• **RECORDS SHOWN**:
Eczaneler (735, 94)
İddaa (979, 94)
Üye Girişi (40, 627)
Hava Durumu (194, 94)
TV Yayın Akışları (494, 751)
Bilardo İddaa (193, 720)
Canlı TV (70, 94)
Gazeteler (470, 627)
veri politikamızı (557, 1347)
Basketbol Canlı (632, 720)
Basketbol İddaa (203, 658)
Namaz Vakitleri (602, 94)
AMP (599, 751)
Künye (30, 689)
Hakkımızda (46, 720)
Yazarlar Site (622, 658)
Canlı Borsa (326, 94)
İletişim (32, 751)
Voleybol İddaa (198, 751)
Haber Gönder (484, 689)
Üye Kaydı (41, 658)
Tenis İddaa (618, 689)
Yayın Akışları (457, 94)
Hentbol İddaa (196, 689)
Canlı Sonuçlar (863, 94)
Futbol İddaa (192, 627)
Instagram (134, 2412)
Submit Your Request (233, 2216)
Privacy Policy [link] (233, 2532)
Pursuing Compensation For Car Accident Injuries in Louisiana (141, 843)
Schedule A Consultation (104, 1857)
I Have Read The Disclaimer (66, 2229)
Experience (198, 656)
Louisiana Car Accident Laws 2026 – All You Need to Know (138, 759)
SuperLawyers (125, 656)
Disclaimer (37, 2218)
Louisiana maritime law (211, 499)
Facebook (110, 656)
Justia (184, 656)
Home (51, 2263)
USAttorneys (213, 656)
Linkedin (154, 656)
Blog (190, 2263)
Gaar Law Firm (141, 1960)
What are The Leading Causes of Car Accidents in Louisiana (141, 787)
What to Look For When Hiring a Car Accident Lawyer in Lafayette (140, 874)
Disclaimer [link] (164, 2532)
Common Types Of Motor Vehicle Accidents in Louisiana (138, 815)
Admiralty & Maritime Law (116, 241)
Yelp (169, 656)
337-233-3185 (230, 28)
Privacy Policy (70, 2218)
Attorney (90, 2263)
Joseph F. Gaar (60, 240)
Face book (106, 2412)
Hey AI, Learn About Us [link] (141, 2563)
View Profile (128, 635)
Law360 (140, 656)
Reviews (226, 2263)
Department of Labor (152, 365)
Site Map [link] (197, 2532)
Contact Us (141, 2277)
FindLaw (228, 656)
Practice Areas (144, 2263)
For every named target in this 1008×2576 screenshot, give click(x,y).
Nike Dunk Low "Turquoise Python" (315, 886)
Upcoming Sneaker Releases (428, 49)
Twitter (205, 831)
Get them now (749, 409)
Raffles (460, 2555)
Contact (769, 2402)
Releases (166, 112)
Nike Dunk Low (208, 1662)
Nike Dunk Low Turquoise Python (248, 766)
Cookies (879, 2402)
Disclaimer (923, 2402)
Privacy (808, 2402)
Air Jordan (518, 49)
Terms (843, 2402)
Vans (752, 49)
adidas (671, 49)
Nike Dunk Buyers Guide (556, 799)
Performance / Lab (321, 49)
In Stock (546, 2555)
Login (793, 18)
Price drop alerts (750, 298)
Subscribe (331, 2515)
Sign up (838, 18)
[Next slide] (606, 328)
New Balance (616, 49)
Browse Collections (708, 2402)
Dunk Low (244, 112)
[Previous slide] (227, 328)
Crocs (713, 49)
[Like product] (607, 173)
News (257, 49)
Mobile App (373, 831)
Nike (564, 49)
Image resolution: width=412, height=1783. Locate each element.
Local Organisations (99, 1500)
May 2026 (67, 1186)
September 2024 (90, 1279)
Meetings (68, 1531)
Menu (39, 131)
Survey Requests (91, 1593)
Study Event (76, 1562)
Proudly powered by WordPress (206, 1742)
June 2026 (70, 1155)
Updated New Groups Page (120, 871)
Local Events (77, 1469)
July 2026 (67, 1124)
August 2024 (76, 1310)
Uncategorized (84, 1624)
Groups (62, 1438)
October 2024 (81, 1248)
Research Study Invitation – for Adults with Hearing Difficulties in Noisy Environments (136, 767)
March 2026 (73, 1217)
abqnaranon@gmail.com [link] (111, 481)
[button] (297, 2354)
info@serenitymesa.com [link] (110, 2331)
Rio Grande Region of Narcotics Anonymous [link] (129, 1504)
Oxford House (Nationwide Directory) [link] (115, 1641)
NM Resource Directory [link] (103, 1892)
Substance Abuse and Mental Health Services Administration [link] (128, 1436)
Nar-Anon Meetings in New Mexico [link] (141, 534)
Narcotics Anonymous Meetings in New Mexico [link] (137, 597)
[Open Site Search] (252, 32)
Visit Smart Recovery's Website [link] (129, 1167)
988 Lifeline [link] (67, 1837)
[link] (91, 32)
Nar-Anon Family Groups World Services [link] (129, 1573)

• **ASSIGNED TASK**:
Retype exactly the lines above, from the one with "Meetings (68, 1531)" through the one with "Substance Abuse and", inclusive.

• **RESPONSE TO THIS TASK**:
Meetings (68, 1531)
Menu (39, 131)
Survey Requests (91, 1593)
Study Event (76, 1562)
Proudly powered by WordPress (206, 1742)
June 2026 (70, 1155)
Updated New Groups Page (120, 871)
Local Events (77, 1469)
July 2026 (67, 1124)
August 2024 (76, 1310)
Uncategorized (84, 1624)
Groups (62, 1438)
October 2024 (81, 1248)
Research Study Invitation – for Adults with Hearing Difficulties in Noisy Environments (136, 767)
March 2026 (73, 1217)
abqnaranon@gmail.com [link] (111, 481)
[button] (297, 2354)
info@serenitymesa.com [link] (110, 2331)
Rio Grande Region of Narcotics Anonymous [link] (129, 1504)
Oxford House (Nationwide Directory) [link] (115, 1641)
NM Resource Directory [link] (103, 1892)
Substance Abuse and Mental Health Services Administration [link] (128, 1436)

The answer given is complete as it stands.